行政の責任放棄を許さない。ワクチン偏重から保健所、医療体制拡充へ(NEWS No.561 p01)

4月27日開かれた第32回厚生科学審議会予防接種・ワクチン部会で4回目の新型コロナワクチン接種(2回目ブースター接種)が承認された。3回目接種後5か月以上かつ接種対象が60歳以上(加えて基礎疾患を有する18-59歳他)に限られ、努力義務接種から推奨接種となった。

これに先立つ4月6日、EU医薬品庁(EMA)と欧州CDC(ECDC)は共同で4回目接種に関する声明を出した。歯切れの悪い文章であるが、「(60-80歳の)人たちに対し2回目のブースター接種(4回目接種)の差し迫った必要性の兆候はない」とし、60歳未満に対しても、「2回目のブースター接種をしても重症化や死亡を継続して防げるというデータはない」と宣言している。4回目の接種についてのデータはイスラエルからのみであるとし、「健康人にmRNAワクチンの4回目接種をすると、3回目接種直後に見られるレベルまで液性免疫を回復できる」が「オミクロン感染に対する防御が、3回目の接種を受けた後に観察されたのと同様の速度で衰える」とされ、4回目接種は時期尚早と述べている。

このように当初の宣伝と異なるワクチン有効性の低下の速さの中で、ワクチンを中心とした世界の新型コロナ対策は混乱してきている。4回目接種に先立つ3回目接種(1回目のブースター接種)ですら接種率は低迷している。デルタ株やオミクロン株の流行を理由に、イスラエルやUSAでは昨年から、その他の国でも今年の1月から3回目接種の宣伝が始まったが5月8日現在、最も3回目接種率の高い韓国での接種率が70%、ドイツやイタリアで65%、イスラエル、UK、フランス、日本で55%、USAに至っては30%にすぎない。

3回目接種率の低さの中で4回目の接種を叫んでもデータは限られている。EMA/ECDCが述べるように依拠すべきリアルワールドデータはイスラエルからの報告に限られている。

注目のイスラエルからのリアルワールドデータを見ると、3回目まで接種した人たちと比較して、4回接種した人たちは、コロナ罹患阻止効果が接種後2週でピークとなりRRで2.1倍になった。その後阻止効果は低下し、8週までに有意の差はなくなってしまった。

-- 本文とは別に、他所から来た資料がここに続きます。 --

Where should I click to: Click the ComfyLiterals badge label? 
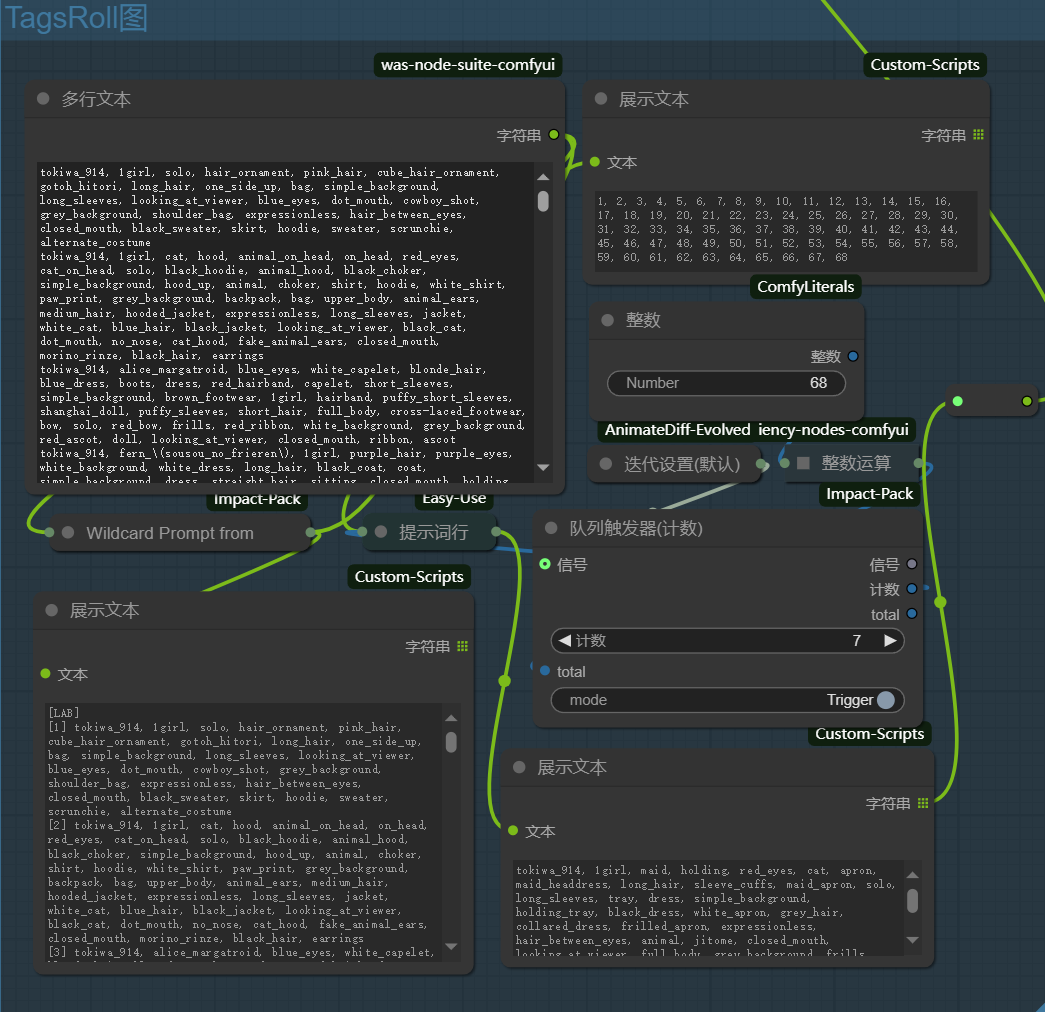click(x=805, y=287)
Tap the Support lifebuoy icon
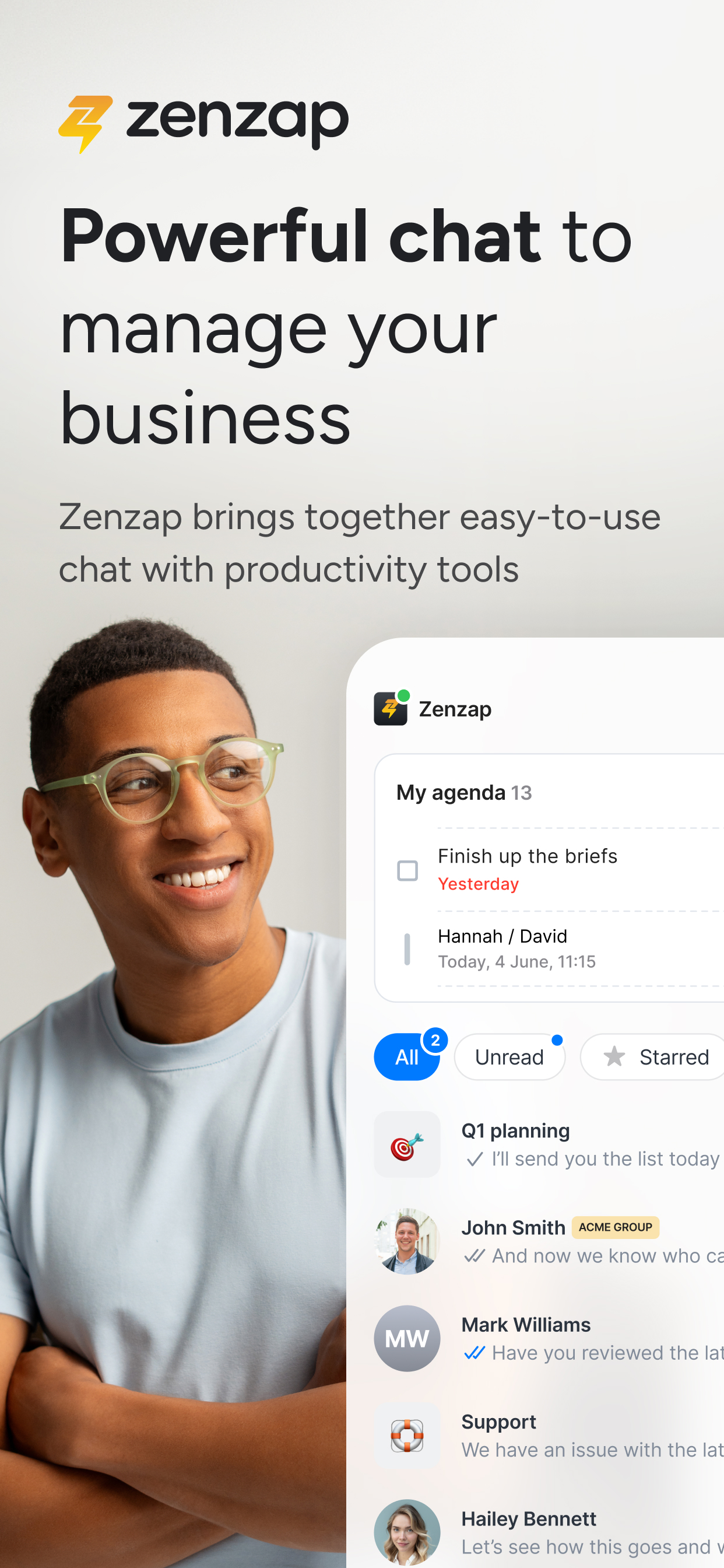Image resolution: width=724 pixels, height=1568 pixels. coord(407,1436)
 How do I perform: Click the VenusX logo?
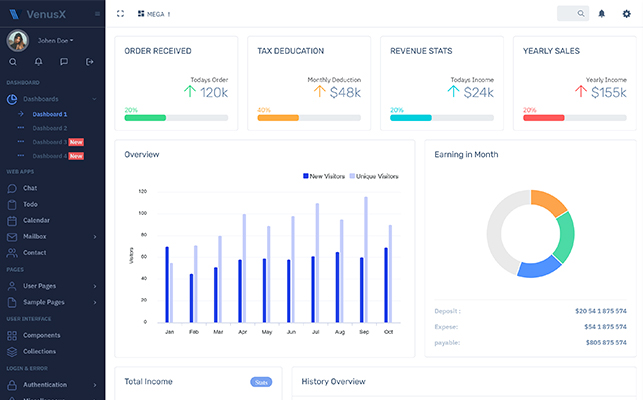pyautogui.click(x=37, y=14)
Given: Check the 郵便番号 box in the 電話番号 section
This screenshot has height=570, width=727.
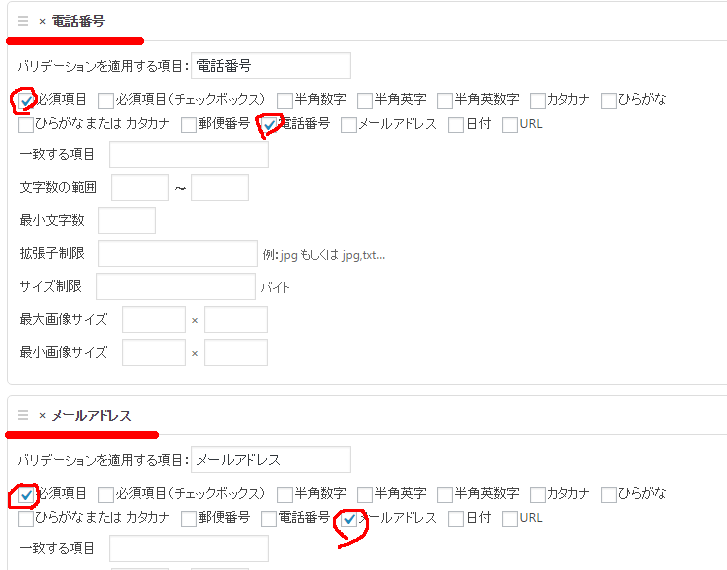Looking at the screenshot, I should coord(189,125).
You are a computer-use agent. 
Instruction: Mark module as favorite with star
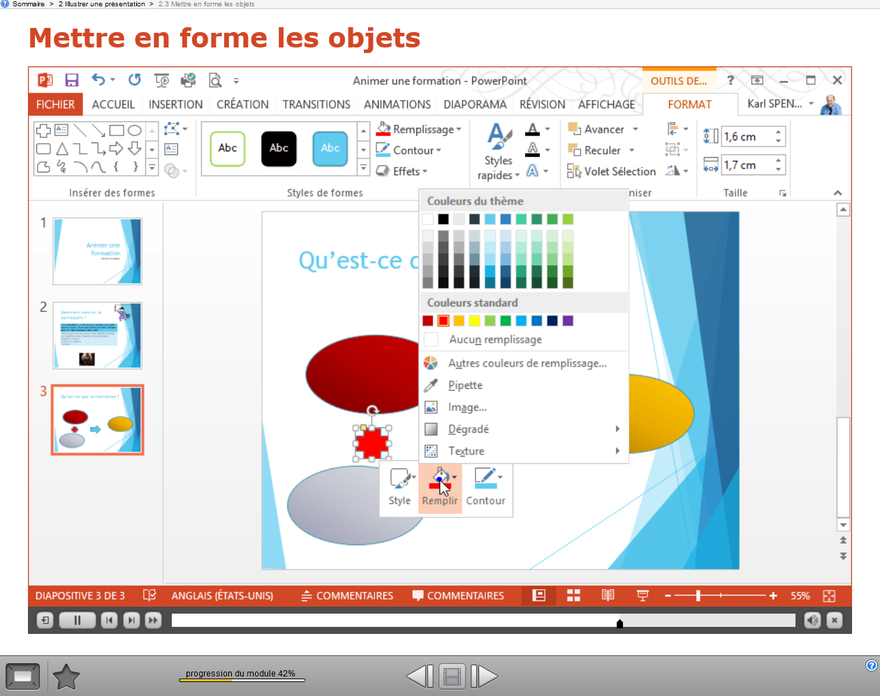(66, 677)
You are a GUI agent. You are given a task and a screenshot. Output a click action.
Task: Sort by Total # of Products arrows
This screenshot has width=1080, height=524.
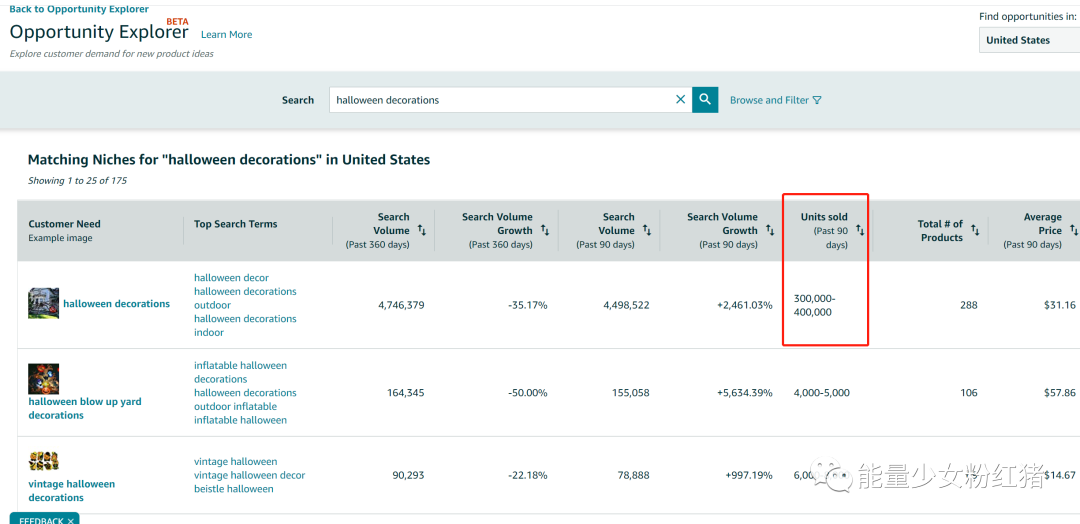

日本の審議会の結論はこのような詳細の背景説明もなく、ワクチン接種にコロナ対策を預けっぱなしである日本の対策の不備と責任を隠すものである。私たちは新型コロナを普通のかぜとはとらえていない。高齢者や基礎疾患を持っている人にとっては重要な感染症として対応すべき疾患と考えている。PCR検査は拡大しなければならない。ワクチンを強制すべきでなく、増員を含めた保健所を中心とした予防体制の拡充を図ること、過不足なく入院できる医療体制の確保、体調の悪い時に休める職場改善を進めることなどで乗り越えるべき疾患と考えている。

ワクチン分科会は責任放棄しつつなおワクチン偏重という方針を貧困な感染症医療体制の拡充方針に転換すべき時にきていると考える。